-- What you are asked to do --
Lines from the one containing "This screenshot has height=1365, width=2048." through the final line of the entries below: reproduce them exactly, all of them and only them.

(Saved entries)
++++++++++

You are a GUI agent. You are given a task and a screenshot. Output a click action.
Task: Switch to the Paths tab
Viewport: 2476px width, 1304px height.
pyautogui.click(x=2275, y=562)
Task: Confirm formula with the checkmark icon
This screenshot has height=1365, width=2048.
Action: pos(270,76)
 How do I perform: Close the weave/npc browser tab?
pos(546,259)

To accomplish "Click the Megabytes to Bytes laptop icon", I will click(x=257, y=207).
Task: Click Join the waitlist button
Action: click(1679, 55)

++++++++++

-- Output for this exercise --
This screenshot has height=1365, width=2048.
Action: pos(270,76)
 How do I perform: Close the weave/npc browser tab?
pos(546,259)

To accomplish "Click the Megabytes to Bytes laptop icon", I will click(x=257, y=207).
Task: Click Join the waitlist button
Action: click(1679, 55)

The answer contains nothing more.